# Input records start

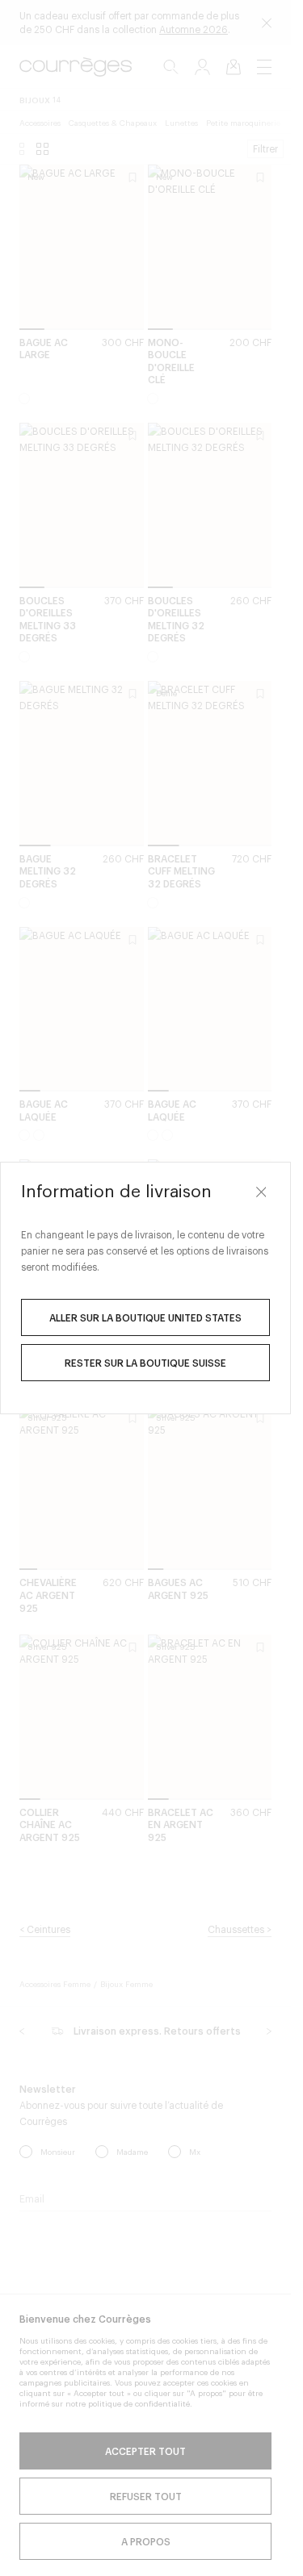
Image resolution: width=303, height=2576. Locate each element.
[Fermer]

# Input records end
# Input records start

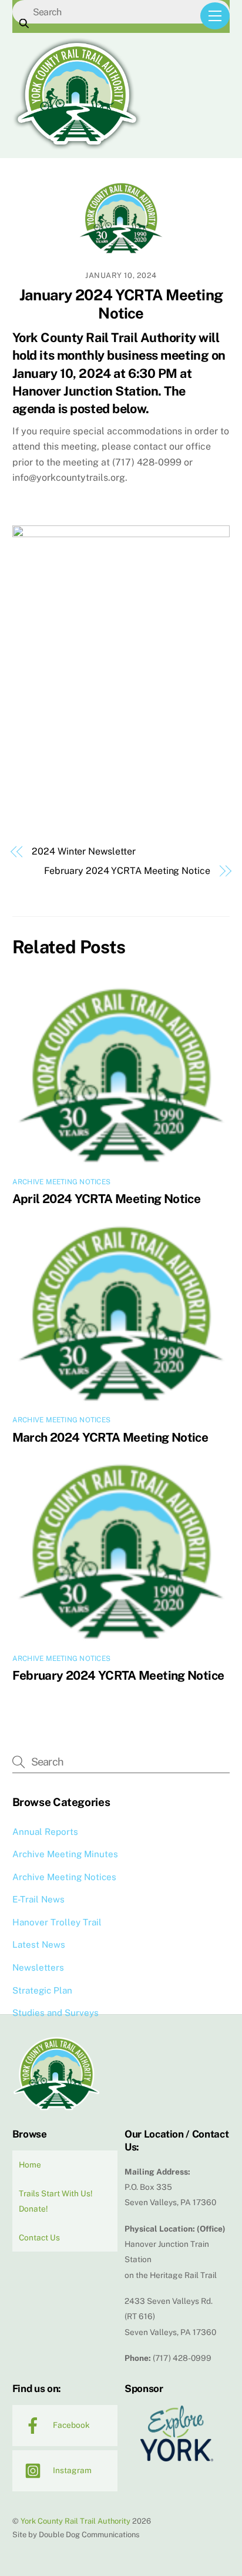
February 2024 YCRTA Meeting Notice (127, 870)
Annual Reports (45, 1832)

# Input records end
# Input records start

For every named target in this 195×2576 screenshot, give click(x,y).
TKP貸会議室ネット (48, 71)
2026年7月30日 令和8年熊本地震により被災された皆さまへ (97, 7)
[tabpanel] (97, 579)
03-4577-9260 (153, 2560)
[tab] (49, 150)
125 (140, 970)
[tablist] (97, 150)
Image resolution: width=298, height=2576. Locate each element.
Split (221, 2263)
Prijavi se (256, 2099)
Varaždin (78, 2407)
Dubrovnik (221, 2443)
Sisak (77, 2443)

# Input records end

Count the lines in the material above that contain the word "resolution", and give only that number.

2